Gabriela Montero Wins Václav Havel International Prize for Creative Dissent

23 May 2024

Gabriela Montero has been awarded the Václav Havel International Prize for Creative Dissent by The Human Rights Foundation (HRF).

HRF Founder Thor Halvorssen said, “Every year, the Havel Prize celebrates individuals who, with courage and creativity, unmask tyranny and embody the concept of ‘Living in Truth,’ as relevant today as when it was articulated by Václav Havel almost 45 years ago. Their work stands as a testament to extraordinary bravery and ingenuity,”

This year’s laureates will be recognized during a ceremony on Tuesday, 4 June at the 2024 Oslo Freedom Forum (OFF) in Oslo, Norway. Montero will be performing the European and Scandinavian premiere of “Canaima: A Quintet for Piano and Strings” at the Oslo Konserthus.

The Havel Prize ceremony will also be broadcast live at

Gabriela Montero is an internationally acclaimed Venezuelan pianist and composer. Montero’s journey of creative dissent began in 2011 with her first orchestral composition, “Ex Patria,” a tone poem designed to illustrate and protest Venezuela’s descent into lawlessness, corruption, and violence.

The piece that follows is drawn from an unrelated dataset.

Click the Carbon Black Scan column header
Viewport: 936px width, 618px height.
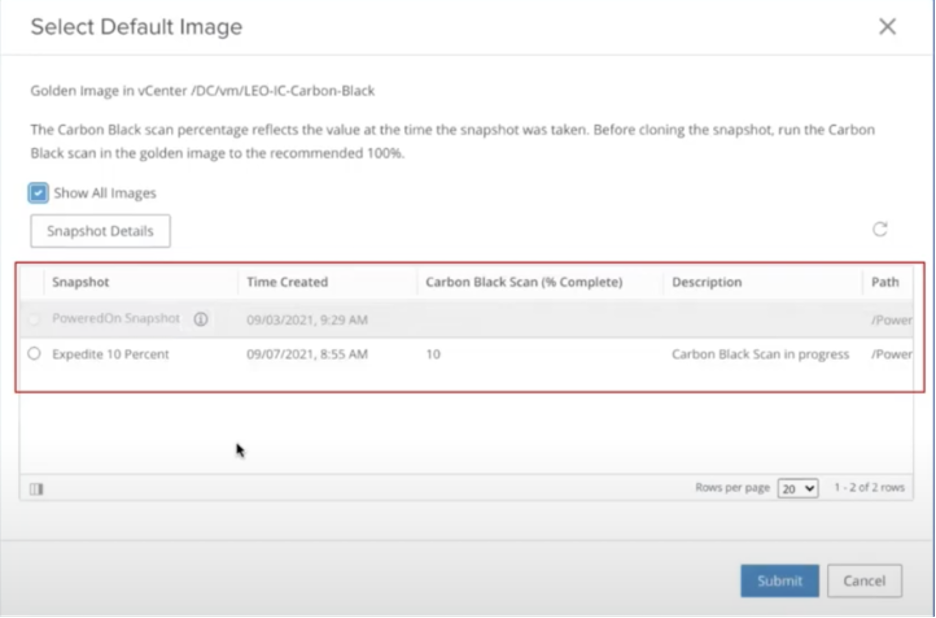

Her recording of the work won a Latin Grammy® for Best Classical Album in 2015. Further compositions followed, including the “Latin Concerto” (2016), “Babel” (2018), and “Canaima; a Quintet for piano and Strings” (2024).

Winner of the 4th International Beethoven Award, Montero is a committed human rights advocate whose voice regularly reaches beyond the concert hall. She was named an Honorary Consul by Amnesty International in 2015. In January 2020, she was invited to give the Dean’s Lecture on creative dissent at the Harvard Radcliffe Institute and has spoken and performed twice at the World Economic Forum in Davos. She was awarded the 2012 Rockefeller Award for her contribution to the arts and was a featured performer at Barack Obama’s 2009 Presidential Inauguration.

The Havel Prize is named after the late Czech president, poet, playwright, dissident, statesman, and former HRF chairman, Václav Havel. Havel led the nonviolent revolution that freed Czechoslovakia from Communist rule, creatively challenging arbitrary power and injustice in his country.

HRF launched the Havel Prize in 2012 with the support of Dagmar Havlová, Havel’s widow. Laureates received a bronze sculpture depicting the “Goddess of Democracy,” the iconic figure erected by Chinese students during the Tiananmen Square protests in June 1989. In addition, each laureate will receive a prize of USD 50,000.

Previous laureates include performance project Stand Up for Ukraine, Nicaraguan political cartoonist Pedro X. Molina, prominent Ugandan novelist Kakwenza Rukirabashaija, Iranian artist project PaykanArtCar, late Rwandan gospel musician and activist Kizito Mihigo, Saudi women’s rights activist Manal al-Sharif, Chinese artist Ai Weiwei, South Sudanese activist and musician Emmanuel Jal, the Belarus Free Theatre, Cuban civil society group the Ladies in White, and Thai band Rap Against Dictatorship.